* _Exercise_: If a line in the entries contains the word "computer", list it.

++++ Data extract

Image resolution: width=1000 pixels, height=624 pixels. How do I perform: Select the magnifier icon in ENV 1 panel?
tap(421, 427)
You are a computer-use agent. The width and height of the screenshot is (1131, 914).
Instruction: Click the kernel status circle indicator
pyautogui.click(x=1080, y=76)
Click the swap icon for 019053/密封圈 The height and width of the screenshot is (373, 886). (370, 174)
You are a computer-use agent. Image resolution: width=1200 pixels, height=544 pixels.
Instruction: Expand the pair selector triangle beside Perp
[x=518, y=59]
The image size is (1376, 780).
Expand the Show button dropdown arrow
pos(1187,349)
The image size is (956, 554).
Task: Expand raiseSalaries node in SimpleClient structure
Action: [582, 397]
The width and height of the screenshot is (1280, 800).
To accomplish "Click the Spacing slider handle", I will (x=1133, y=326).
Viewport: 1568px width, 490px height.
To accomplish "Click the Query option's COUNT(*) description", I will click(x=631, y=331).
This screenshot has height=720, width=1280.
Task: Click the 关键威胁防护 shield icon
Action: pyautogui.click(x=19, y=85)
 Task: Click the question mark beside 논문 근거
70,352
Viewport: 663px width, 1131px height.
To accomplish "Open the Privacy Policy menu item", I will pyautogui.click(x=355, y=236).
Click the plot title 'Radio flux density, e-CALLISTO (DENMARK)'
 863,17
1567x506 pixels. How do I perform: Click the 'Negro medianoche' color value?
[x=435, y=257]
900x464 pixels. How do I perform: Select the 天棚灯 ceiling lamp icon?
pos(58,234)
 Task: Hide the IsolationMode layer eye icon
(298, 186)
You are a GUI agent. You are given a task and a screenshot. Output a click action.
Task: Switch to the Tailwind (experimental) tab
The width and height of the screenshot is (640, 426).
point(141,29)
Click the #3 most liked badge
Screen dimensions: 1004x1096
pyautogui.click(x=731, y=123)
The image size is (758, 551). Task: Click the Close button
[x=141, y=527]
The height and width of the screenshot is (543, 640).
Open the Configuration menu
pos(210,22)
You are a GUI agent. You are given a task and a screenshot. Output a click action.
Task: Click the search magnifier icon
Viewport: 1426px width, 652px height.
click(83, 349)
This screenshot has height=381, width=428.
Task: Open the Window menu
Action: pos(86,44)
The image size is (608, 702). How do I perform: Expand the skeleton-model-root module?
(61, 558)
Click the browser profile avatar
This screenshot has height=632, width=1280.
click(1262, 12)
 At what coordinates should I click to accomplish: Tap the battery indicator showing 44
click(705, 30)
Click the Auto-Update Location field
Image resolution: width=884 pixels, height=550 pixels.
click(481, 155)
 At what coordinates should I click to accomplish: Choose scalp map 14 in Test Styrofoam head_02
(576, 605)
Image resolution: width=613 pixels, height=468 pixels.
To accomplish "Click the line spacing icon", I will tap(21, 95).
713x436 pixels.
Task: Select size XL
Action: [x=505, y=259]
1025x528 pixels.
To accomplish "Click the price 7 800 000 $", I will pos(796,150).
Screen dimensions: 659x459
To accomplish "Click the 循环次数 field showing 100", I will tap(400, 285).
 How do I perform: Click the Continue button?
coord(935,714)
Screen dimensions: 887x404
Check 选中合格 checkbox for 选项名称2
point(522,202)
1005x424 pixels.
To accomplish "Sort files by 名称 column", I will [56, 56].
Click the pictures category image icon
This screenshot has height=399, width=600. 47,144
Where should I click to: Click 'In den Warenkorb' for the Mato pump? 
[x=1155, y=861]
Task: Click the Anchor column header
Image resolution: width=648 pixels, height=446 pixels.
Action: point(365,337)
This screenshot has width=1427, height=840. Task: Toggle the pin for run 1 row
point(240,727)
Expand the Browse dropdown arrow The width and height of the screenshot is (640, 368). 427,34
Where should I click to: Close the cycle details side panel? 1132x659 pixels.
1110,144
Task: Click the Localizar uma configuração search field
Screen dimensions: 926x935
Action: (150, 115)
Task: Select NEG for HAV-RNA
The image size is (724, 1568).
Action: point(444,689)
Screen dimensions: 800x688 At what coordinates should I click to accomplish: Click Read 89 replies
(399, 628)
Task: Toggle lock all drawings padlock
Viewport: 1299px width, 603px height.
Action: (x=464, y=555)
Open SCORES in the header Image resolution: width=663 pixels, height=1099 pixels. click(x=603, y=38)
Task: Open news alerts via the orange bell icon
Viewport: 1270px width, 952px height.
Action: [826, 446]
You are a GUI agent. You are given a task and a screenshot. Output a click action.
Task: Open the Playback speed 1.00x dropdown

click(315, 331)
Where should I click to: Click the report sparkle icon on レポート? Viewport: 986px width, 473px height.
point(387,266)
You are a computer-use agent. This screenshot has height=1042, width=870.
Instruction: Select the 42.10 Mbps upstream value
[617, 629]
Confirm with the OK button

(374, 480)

++++++++

* _Task solution_:
You are a computer-use agent. The width and height of the screenshot is (1131, 914).
You are a computer-use agent. Image resolution: width=1200 pixels, height=544 pixels.
You are a computer-use agent. This screenshot has height=1042, width=870.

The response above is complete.